§ **Erforderliche Aufgaben**
a – Gib aus dem Text zur Lage der Kulturschaffenden den Abschnitt zwischen „Eine Umfrage aus“ und „der freien Szene.“, beide einschließlich, wortgetreu zurück.
b – Weshalb bezeichnet der Text zur Lage der Kulturschaffenden das Ergebnis der Umfrage von 2016 als bedenklich? Antworte in ein bis drei Sätzen.

§ **Extrahierter Text**
Eine Umfrage aus dem Jahr 2016 von „Suisseculture Sociale“, dem Dachverband der Kulturschaffenden, fördert Bedenkliches zu Tage: Mehr als die Hälfte der Kulturschaffenden lebt unter prekären Umständen und verfügt über keine Altersvorsorge, die über die AHV hinausgeht – und dies trotz zusätzlicher nicht-künstlerischer Erwerbstätigkeit. Die Hälfte der 2422 Befragten verdient alles in allem weniger als 40'000 Franken im Jahr. Der Anteil des Einkommens, der aus dem Kunstschaffen erzielt wird, ist im Vergleich zur letzten Umfrage im Jahr 2006 sogar gesunken, obwohl der prozentuale Anteil der Arbeitszeit, die für die künstlerische Tätigkeit aufgewendet wird, gestiegen ist. Die Situation der Betroffenen hat sich in den vergangenen Jahren verschlechtert, gerade auch in der freien Szene.
Also ab nach Berlin, der Stadt, die wie geschaffen ist für Künstlerinnen und Künstler? Auch hier gilt: es weht ein rauer Wind. Berlin als hippe Stätte für Kreative zeigt sich mittlerweile ebenfalls von seiner hässlichen Seite. Gerne dürfen die Kunstschaffenden als „symbolisches Kapital“ für die Kulturstadt herhalten. Aber die neuste Studie über die Lebens- und Arbeitssituation von bildenden Künstlerinnen und Künstlern bestätigt, was längst vermutet wird: Immer mehr Kunstschaffende leben unter dem Existenzminimum, 90 Prozent aller Befragten droht eine Altersarmut. Staatliche Stipendien oder private Finanzierungen mögen schwierige finanzielle Situationen immer wieder entschärfen, ob in Luzern oder Berlin. Das setzt aber zugleich hohe Kompetenzen in der Selbstvermarktung voraus. An Institutionen, die immerhin eine Festanstellung, bieten, gilt bis auf weiteres: Wenn es einem nicht passt, wartet draussen schon der nächste.

§ **Datensatzauszug**
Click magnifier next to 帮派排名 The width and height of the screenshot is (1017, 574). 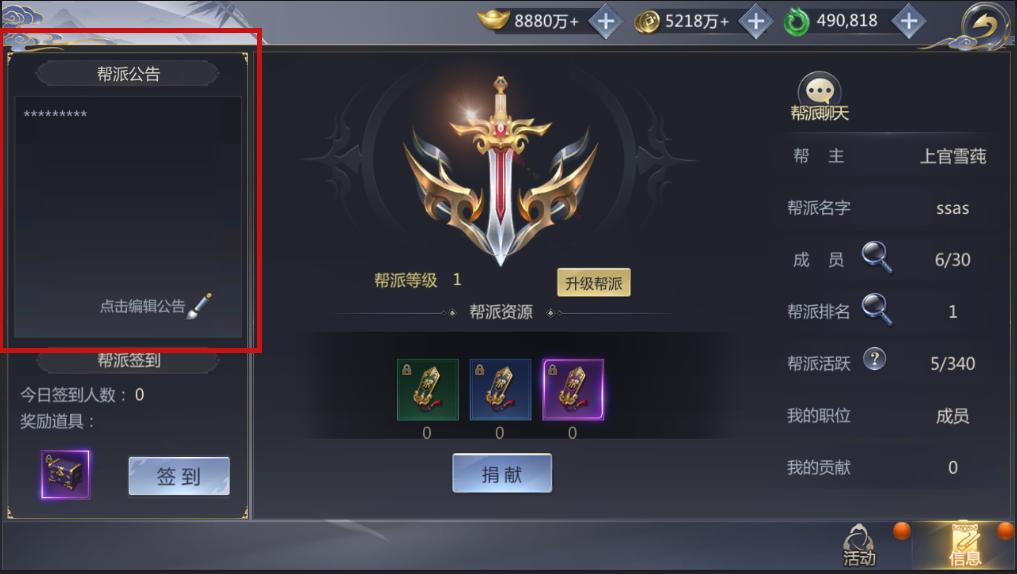point(876,309)
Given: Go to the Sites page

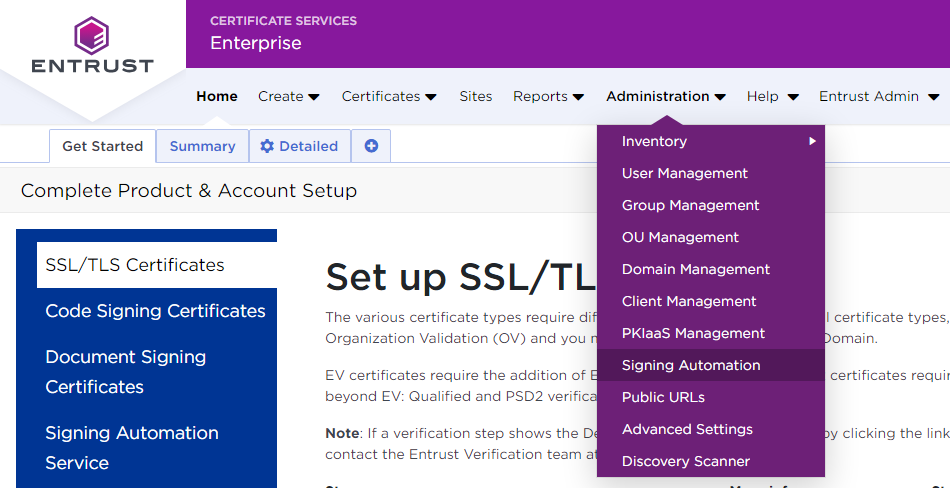Looking at the screenshot, I should pyautogui.click(x=476, y=96).
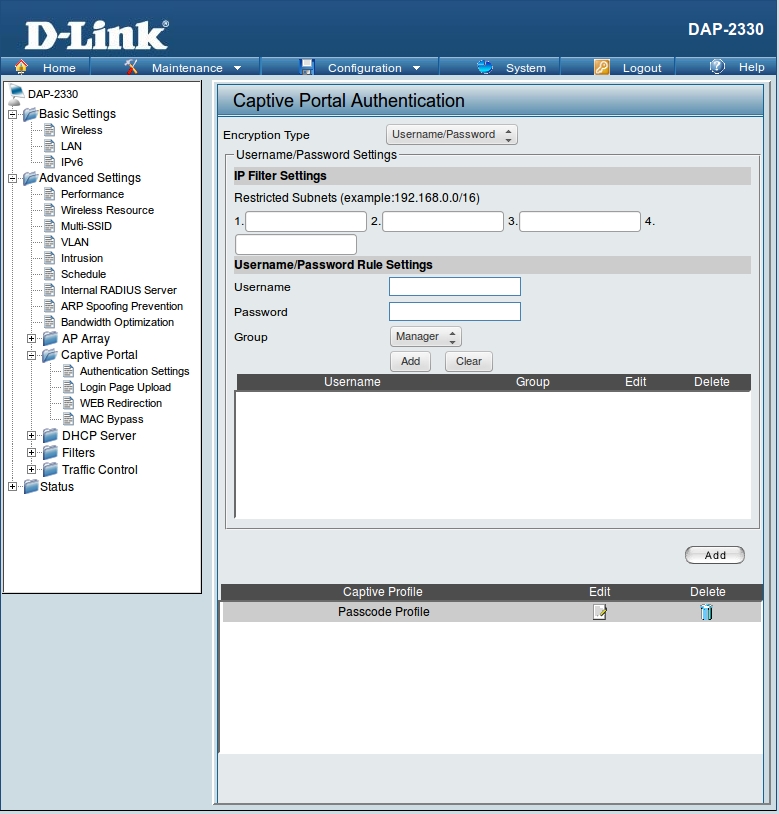Screen dimensions: 779x814
Task: Click the edit icon for Passcode Profile
Action: [x=599, y=612]
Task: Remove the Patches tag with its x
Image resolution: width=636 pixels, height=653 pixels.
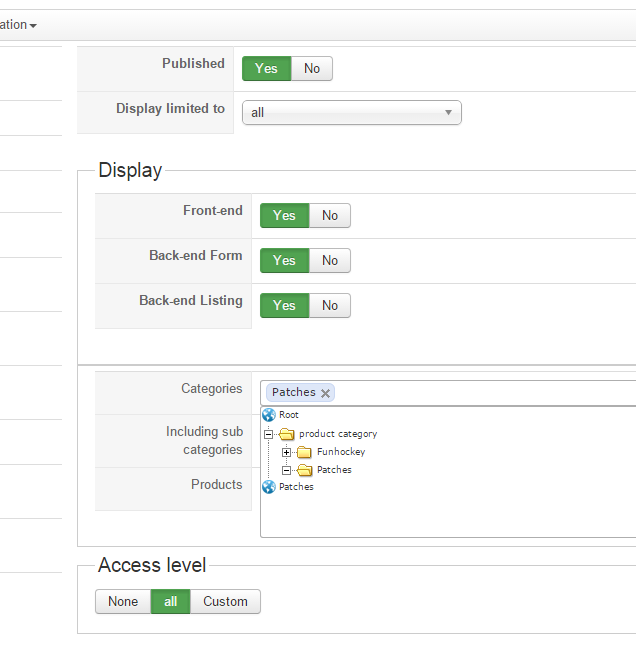Action: (325, 393)
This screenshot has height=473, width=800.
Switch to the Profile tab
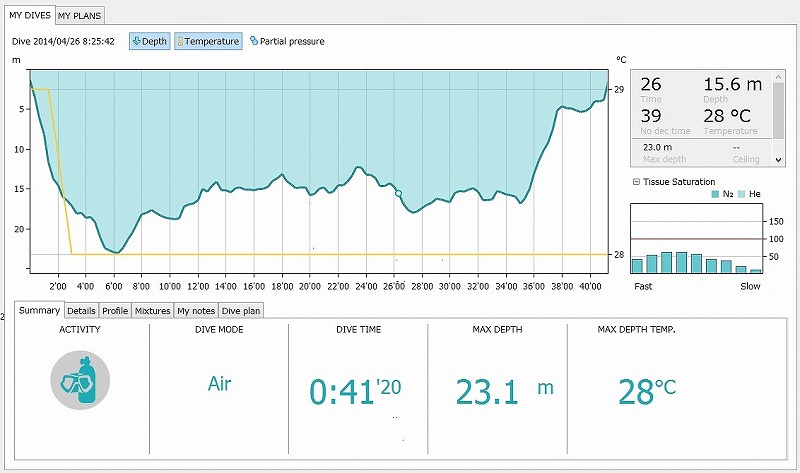pyautogui.click(x=115, y=311)
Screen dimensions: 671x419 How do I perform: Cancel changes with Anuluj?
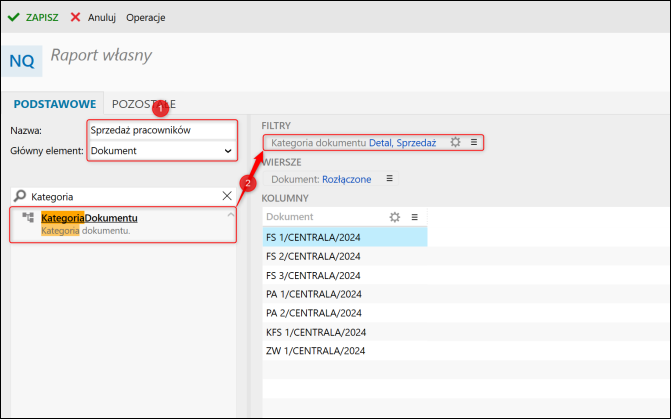[95, 17]
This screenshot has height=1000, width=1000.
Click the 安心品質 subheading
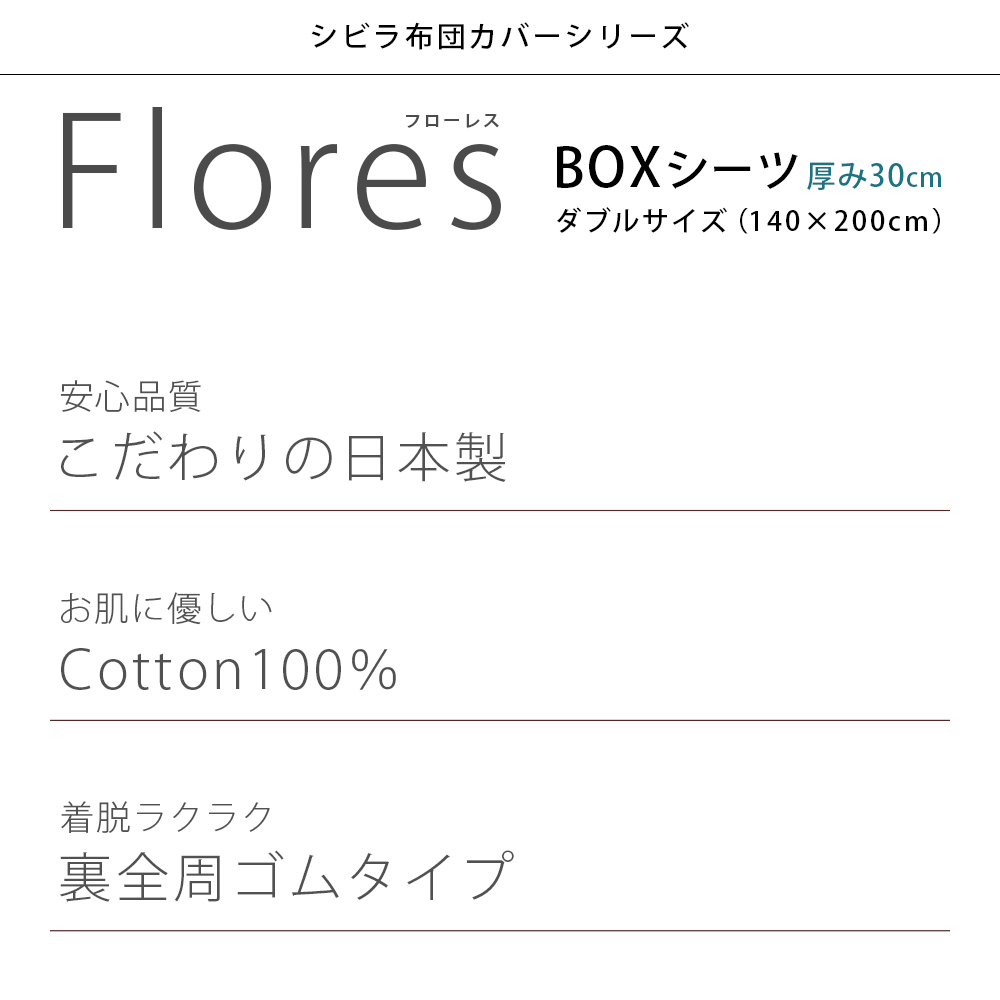tap(130, 397)
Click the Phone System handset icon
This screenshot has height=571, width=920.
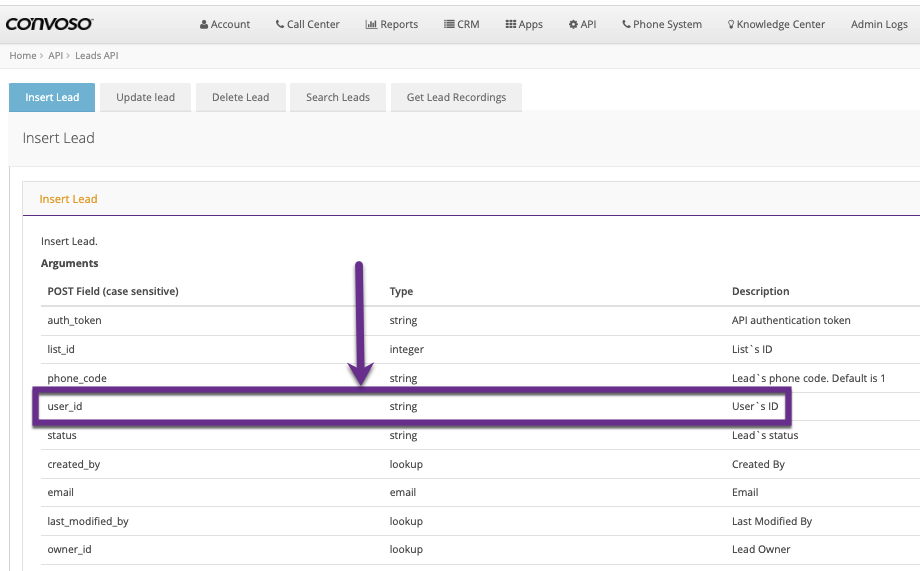click(626, 24)
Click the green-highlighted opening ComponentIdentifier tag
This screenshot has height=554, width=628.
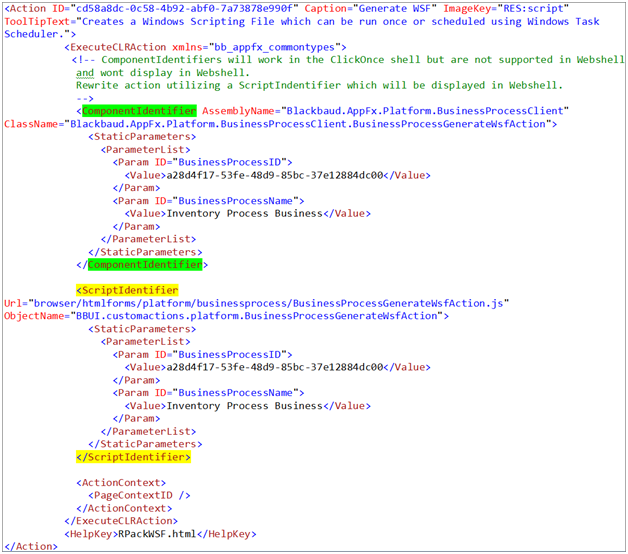coord(138,111)
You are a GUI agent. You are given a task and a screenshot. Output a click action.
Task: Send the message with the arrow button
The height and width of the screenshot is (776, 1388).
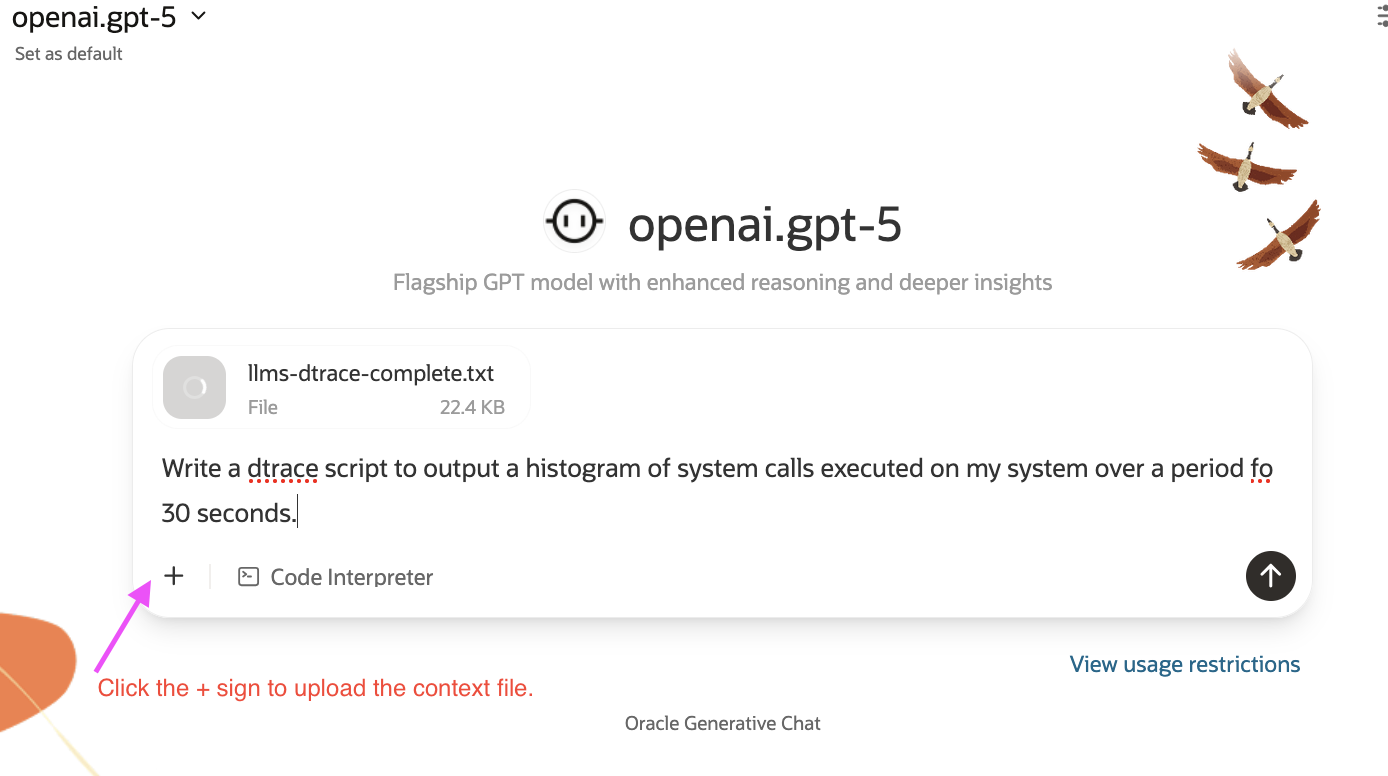[1270, 575]
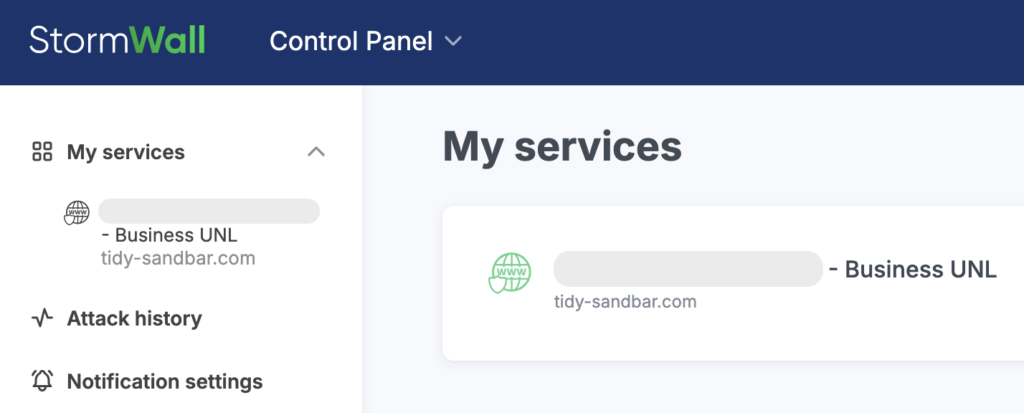
Task: Click the green globe icon on service card
Action: [510, 271]
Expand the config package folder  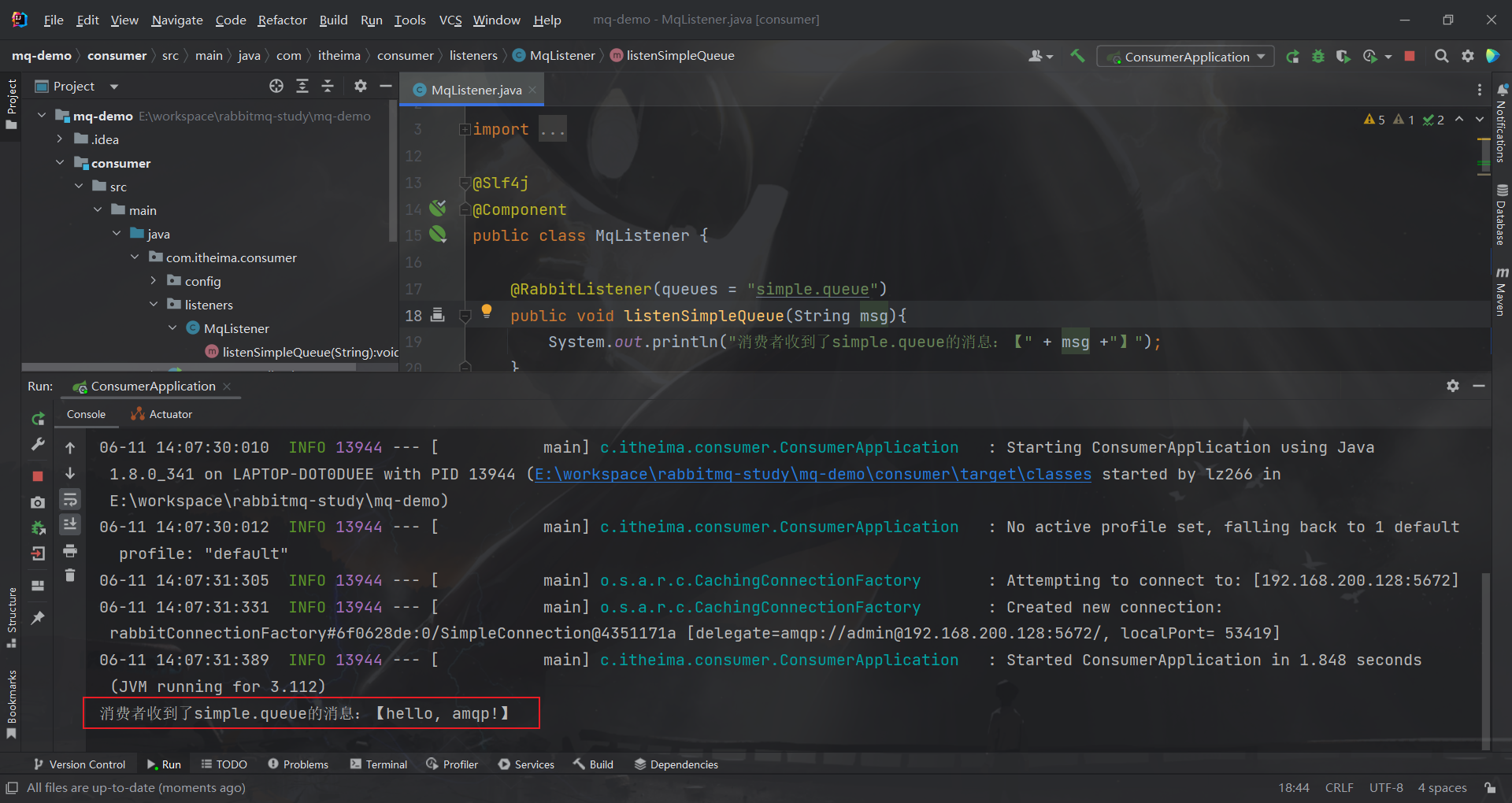154,281
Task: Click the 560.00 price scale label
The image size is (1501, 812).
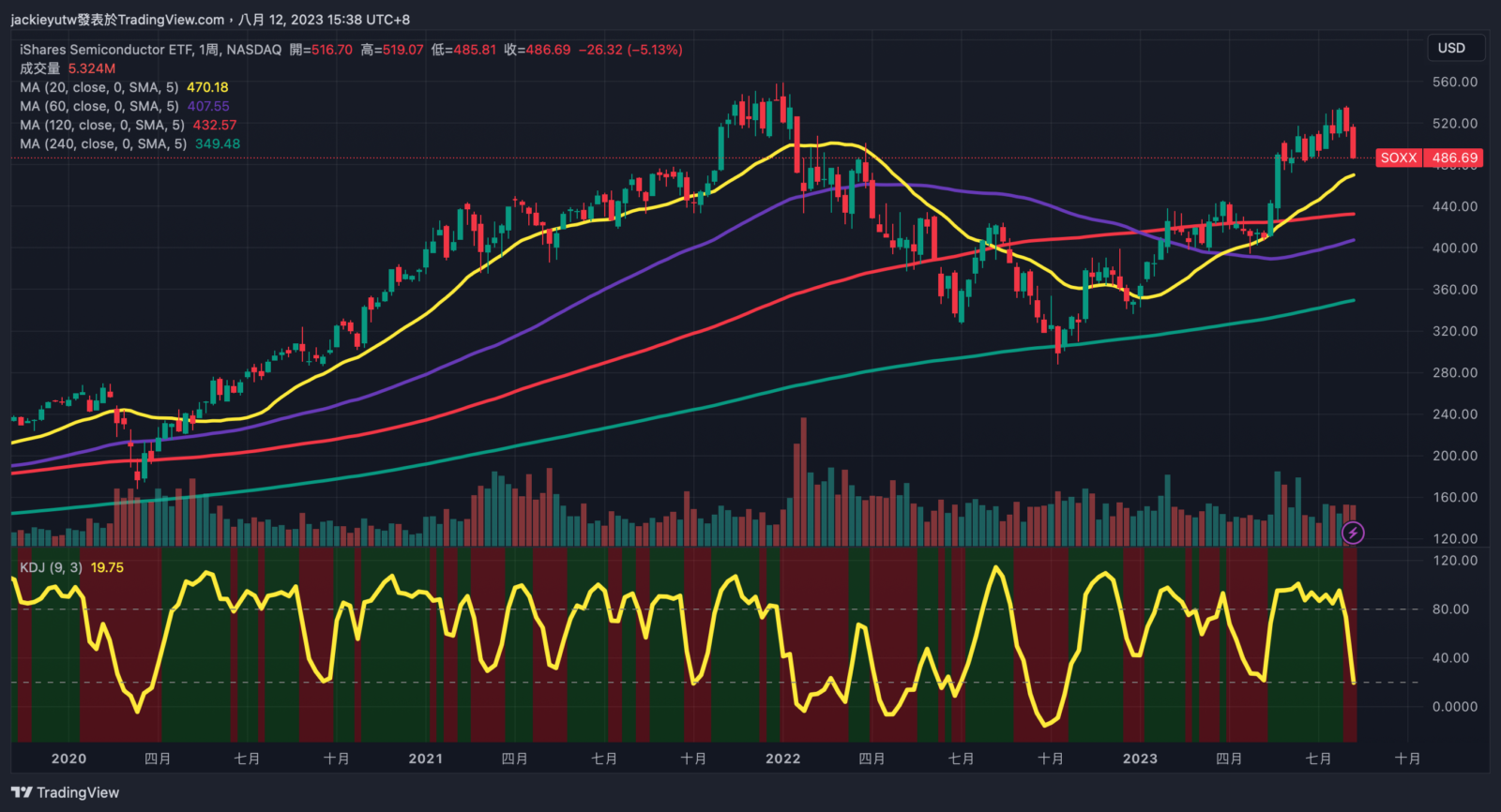Action: click(x=1454, y=82)
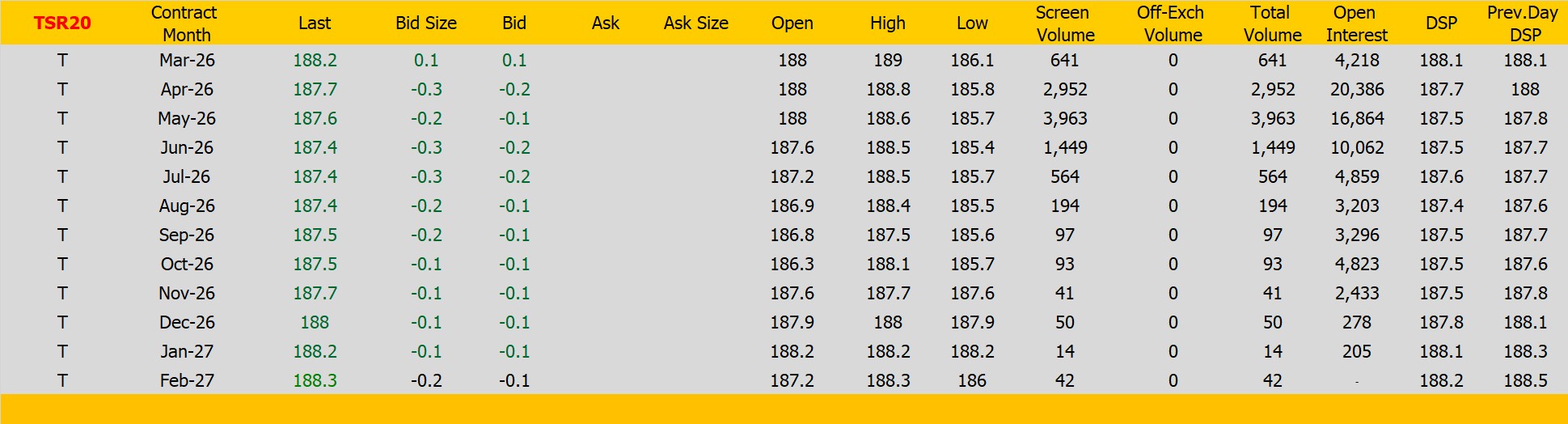Click the Off-Exch Volume column header
This screenshot has width=1568, height=424.
1172,23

§ **Ergebnisse je Aufgabe**
a –
Eine Umfrage aus dem Jahr 2016 von „Suisseculture Sociale“, dem Dachverband der Kulturschaffenden, fördert Bedenkliches zu Tage: Mehr als die Hälfte der Kulturschaffenden lebt unter prekären Umständen und verfügt über keine Altersvorsorge, die über die AHV hinausgeht – und dies trotz zusätzlicher nicht-künstlerischer Erwerbstätigkeit. Die Hälfte der 2422 Befragten verdient alles in allem weniger als 40'000 Franken im Jahr. Der Anteil des Einkommens, der aus dem Kunstschaffen erzielt wird, ist im Vergleich zur letzten Umfrage im Jahr 2006 sogar gesunken, obwohl der prozentuale Anteil der Arbeitszeit, die für die künstlerische Tätigkeit aufgewendet wird, gestiegen ist. Die Situation der Betroffenen hat sich in den vergangenen Jahren verschlechtert, gerade auch in der freien Szene.

b – Mehr als die Hälfte der Kulturschaffenden lebt unter prekären Umständen und hat keine Altersvorsorge über die AHV hinaus, obwohl sie zusätzlich nicht-künstlerisch erwerbstätig ist. Zudem verdient die Hälfte der 2422 Befragten insgesamt weniger als 40'000 Franken im Jahr.